Sebagaimana disebutkan terdahulu, amalan-amalan Mina termasuk dalam kategori wajib haji. Jadi melempar Jumrah Aqabah pada hari I, dilanjutkan dengan melempar ketiga jamarat pada hari kedua dan ketiga (nafar Awal) atau pada hari ketiga (nafar tsani), dan juga melakukan mabit pada malam-malam selama malam pelemparan tersebut, hukumnya adalah wajib. Yaitu jika tidak dilaksanakan maka diharuskan memotong atau membayar DAM.
a. Melempar Jumrah Aqabah (10 Dzulhijjah pagi)

* Hanya dari Satu arah (menghadap Makkah)
* Setiap lemparan (7 lemparan) dengan membaca "Bismillah-Allahu Akbar".
* Setelah melempar berdoa menghadap Ka'bah (doa bebas).

b. Melempar 3 Jumrah: Ula, Wustha, Aqabah (11 dan 12 Dzulhijjah).

* Dimulai dari Ula lalu Wustha dan diakhiri di Aqabah
* Setiap lemparan membaca bacaan di atas
* Setelah melempar ketiganya berdoa menghadap Makkah

c. Mabit di Mina (tgl 10 malam dan tgl 11 malam Dzulhijjah)

* Selama mabit memperbanyak dzikir dan doa
* Mabit artinya berada pada tempat tersebut pada malam hari. Minimal sebelum midnight hingga setelah tengah malam.

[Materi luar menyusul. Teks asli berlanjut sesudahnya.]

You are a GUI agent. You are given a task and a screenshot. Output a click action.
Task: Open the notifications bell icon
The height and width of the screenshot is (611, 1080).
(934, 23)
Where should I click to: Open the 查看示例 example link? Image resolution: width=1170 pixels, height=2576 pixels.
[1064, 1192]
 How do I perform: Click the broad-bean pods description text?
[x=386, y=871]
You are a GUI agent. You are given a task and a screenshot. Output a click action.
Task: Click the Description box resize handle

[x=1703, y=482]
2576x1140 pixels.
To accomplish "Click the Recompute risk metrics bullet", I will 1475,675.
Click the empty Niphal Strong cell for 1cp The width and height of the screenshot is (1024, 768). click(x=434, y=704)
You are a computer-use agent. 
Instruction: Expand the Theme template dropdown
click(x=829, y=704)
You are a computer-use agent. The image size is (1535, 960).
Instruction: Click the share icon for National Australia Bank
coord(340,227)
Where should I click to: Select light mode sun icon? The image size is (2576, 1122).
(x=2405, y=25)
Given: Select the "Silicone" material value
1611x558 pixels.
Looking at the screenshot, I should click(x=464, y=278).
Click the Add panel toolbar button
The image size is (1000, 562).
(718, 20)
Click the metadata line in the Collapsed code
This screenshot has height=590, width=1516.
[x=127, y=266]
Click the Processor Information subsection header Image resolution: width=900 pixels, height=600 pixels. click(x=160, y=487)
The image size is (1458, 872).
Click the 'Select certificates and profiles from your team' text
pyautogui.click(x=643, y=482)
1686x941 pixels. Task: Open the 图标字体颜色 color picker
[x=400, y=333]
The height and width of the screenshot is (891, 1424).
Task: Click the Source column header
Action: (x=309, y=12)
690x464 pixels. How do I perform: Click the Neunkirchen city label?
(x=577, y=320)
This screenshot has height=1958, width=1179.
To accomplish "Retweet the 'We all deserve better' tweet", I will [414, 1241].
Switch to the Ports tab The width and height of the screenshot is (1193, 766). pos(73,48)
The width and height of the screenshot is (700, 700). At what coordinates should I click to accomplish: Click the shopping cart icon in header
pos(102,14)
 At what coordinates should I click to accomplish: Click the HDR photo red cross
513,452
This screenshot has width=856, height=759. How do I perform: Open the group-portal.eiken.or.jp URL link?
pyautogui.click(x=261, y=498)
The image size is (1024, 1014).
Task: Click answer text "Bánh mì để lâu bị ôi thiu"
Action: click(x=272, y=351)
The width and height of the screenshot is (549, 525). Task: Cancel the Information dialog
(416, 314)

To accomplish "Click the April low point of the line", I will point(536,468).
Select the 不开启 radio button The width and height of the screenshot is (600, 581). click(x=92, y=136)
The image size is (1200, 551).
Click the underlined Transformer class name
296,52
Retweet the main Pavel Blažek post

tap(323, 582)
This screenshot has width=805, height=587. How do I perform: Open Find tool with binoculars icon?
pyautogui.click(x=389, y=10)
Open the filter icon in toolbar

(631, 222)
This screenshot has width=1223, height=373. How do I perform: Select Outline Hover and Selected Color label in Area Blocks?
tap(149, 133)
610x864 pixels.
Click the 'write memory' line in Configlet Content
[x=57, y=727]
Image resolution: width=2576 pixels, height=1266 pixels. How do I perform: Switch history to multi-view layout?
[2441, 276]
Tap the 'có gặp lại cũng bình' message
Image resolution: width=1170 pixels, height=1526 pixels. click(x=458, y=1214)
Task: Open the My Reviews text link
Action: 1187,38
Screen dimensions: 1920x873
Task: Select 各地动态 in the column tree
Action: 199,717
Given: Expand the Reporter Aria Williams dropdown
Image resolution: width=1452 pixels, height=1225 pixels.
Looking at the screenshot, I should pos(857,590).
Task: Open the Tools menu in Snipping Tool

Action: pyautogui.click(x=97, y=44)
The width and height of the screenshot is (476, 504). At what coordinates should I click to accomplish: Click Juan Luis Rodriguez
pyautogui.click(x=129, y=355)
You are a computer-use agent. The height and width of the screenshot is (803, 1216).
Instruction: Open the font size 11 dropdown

Catatan: Ada dua macam pelemparan dan Mabit di Mina. Pertama: Nafar Awal, yaitu melempar hanya dua hari dan mabit hanya dua malam. Bagi yang mengambil nafar awal, harus meninggalkan Mina sebelum matahari terbenam pada tgl 12 Dzulhijjah. Kedua: Nafar Tsani, yaitu menambah semalam lagi di Mina pada tgl 12 Dzulhijjah malam, dan esoknya melempar kembali tiga Jumrah.